A Robotic Testbed for Autonomous Dump Pocket Cleaning Using Imitation Learning

Abstract

Dump pocket blockages at primary crushers cause production downtime and require manual clearing in confined spaces, leading to multiple fatalities annually from engulfment. Current autonomous approaches in mining remain limited, and the feasibility of state-of-the-art imitation learning (IL) for excavation tasks has not been systematically evaluated. This paper introduces an experimental testbed and benchmark for evaluating end-to-end IL architectures on autonomous dump pocket cleaning under controlled laboratory conditions. We benchmark four IL architectures: Action Chunking with Transformers (ACT), Diffusion Policy, and Vision-Language-Action models (π₀.₅ and SmolVLA), using a low-cost SO-ARM100 platform ($250) with granular bentonite material. In a preliminary single-session evaluation (10-minute continuous autonomous operation per model), π₀.₅ removes 404 g (40.4 g/min, approximately 65% of the expert teleoperation estimate of 620 g), while ACT removes 169 g, SmolVLA 113 g, and Diffusion Policy 57 g. Notably, ACT removes more material than SmolVLA despite lacking pretrained representations, suggesting that pretraining benefit is architecture- and scale-dependent rather than universal in this domain. Diffusion Policy is notably the slowest, consistent with its iterative denoising inference process. This work establishes a reproducible benchmark and open dataset (162 demonstrations) to support future research on autonomous confined-space operations.

Key Results

Single 10-minute autonomous session per model. Expert baseline estimated from demonstration data (62.04 g/min × 10 min). N=1 session per model — values represent single observed measurements.

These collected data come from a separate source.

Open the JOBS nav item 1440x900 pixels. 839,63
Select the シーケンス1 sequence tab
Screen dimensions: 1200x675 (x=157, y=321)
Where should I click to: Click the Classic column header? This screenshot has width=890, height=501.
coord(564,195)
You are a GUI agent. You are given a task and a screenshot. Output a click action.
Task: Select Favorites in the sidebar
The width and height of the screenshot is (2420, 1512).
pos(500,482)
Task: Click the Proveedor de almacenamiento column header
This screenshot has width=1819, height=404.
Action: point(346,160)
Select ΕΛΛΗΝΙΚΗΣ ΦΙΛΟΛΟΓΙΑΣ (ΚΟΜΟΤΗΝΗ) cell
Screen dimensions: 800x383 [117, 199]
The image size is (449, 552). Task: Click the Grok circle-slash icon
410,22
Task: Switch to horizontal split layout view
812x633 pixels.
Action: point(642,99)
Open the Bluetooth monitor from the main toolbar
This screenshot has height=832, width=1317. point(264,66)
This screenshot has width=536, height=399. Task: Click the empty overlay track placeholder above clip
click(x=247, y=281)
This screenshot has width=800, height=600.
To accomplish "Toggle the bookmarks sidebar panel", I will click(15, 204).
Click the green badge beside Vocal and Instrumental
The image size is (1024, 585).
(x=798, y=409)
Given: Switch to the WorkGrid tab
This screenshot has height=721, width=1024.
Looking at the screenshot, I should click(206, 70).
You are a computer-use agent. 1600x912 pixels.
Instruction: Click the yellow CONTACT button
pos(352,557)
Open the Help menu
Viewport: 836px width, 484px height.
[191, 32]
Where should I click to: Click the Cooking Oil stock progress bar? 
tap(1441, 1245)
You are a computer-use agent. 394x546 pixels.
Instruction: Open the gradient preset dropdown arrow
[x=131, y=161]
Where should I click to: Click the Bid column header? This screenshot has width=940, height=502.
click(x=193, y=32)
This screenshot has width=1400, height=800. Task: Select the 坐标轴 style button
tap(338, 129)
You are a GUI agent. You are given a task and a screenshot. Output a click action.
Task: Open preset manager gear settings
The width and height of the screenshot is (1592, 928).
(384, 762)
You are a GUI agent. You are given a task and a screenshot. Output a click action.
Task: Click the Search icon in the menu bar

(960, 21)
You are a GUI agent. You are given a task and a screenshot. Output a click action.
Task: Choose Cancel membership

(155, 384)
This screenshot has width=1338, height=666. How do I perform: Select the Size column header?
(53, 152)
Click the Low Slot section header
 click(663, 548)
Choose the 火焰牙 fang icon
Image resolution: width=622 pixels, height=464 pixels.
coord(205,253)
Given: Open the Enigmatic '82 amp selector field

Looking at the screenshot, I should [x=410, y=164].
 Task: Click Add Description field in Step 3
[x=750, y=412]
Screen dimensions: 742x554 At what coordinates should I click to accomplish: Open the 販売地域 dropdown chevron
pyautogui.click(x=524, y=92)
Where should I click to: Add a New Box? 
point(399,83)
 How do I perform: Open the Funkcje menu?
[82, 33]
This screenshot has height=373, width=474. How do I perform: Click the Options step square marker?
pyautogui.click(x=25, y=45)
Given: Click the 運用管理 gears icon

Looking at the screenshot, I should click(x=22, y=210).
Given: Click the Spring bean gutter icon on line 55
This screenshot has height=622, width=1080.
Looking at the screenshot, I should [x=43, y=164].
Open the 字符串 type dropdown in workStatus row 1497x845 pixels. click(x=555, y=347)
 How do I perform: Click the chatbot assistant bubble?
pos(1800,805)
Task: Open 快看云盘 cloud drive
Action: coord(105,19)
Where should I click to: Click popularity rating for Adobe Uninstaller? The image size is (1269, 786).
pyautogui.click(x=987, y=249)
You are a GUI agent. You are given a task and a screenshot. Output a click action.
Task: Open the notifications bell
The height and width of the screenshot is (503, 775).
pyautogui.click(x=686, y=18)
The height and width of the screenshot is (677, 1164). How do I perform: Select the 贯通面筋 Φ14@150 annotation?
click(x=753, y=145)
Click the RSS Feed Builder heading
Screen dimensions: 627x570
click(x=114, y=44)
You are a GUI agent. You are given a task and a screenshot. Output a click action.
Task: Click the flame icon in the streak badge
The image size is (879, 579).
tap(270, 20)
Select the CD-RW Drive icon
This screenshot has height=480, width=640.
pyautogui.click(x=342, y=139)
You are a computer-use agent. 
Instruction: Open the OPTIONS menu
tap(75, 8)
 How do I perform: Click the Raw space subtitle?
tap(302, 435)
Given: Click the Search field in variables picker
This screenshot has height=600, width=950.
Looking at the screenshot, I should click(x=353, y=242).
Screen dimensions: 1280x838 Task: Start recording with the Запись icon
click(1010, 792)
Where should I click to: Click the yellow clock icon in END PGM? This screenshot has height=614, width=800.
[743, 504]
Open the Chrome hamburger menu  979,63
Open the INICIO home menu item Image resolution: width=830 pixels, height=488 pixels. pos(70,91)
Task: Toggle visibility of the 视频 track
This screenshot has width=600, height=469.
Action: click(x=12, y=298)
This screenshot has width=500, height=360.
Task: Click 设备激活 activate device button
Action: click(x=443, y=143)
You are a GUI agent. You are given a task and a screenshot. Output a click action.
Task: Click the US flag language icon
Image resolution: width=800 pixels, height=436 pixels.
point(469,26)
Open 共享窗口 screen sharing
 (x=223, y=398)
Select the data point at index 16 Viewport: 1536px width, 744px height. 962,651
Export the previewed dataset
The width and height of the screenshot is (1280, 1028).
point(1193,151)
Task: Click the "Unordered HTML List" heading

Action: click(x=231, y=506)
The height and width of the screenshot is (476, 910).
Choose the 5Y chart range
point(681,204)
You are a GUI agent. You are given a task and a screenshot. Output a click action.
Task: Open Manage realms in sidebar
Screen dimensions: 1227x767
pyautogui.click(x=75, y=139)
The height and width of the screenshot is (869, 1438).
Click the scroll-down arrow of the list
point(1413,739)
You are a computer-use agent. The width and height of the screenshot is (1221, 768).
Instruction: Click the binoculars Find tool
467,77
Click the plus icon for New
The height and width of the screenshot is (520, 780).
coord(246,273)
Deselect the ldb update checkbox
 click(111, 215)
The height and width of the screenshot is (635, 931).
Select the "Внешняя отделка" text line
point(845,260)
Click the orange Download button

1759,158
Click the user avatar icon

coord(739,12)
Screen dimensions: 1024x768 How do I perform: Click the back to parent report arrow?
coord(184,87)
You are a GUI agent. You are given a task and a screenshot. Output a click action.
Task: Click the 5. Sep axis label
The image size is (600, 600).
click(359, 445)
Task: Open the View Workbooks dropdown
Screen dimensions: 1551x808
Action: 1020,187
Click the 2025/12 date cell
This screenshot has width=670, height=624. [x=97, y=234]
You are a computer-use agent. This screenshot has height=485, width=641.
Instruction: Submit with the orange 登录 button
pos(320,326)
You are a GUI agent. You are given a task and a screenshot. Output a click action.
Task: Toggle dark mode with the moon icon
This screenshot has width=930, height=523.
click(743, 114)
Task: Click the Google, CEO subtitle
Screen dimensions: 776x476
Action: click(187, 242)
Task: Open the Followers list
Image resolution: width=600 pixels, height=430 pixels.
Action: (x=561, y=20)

Model	Removed (g / 10 min)	Rate (g/min)	% of Expert (est.)
Expert Teleoperation (est.)	≈ 620	62.0	100%
π₀.₅ (VLA)	404	40.4	65%
ACT	169	16.9	27%
SmolVLA	113	11.3	18%
Diffusion Policy	57	5.7	9%

Success Rollouts

One representative autonomous run per model (10-minute session, muted). Filmed with the overhead and wrist cameras used during evaluation.

π₀.₅ VLA · ~3.7B params

404 g removed · 40.4 g/min · 65% of expert

ACT No pretraining

169 g removed · 16.9 g/min · 27% of expert

SmolVLA VLA · 450M params

113 g removed · 11.3 g/min · 18% of expert

Diffusion Policy No pretraining

57 g removed · 5.7 g/min · 9% of expert

Figures

System overview — **Figure 1.** Experimental setup for autonomous dump pocket cleaning using imitation learning. Top left: teleoperated dataset (162 demonstrations). Top right: physical testbed with dual RGB cameras (top-view, wrist-mounted), dump pocket, and SO-ARM100 platform (follower and leader arms). Bottom: imitation learning pipeline receiving observations (camera streams, task prompt*, proprioceptive state), processing through policy network, and executing actions in closed loop. *Task prompt used only by VLA models (π₀.₅, SmolVLA) for language conditioning; ACT and Diffusion operate on vision and proprioception only.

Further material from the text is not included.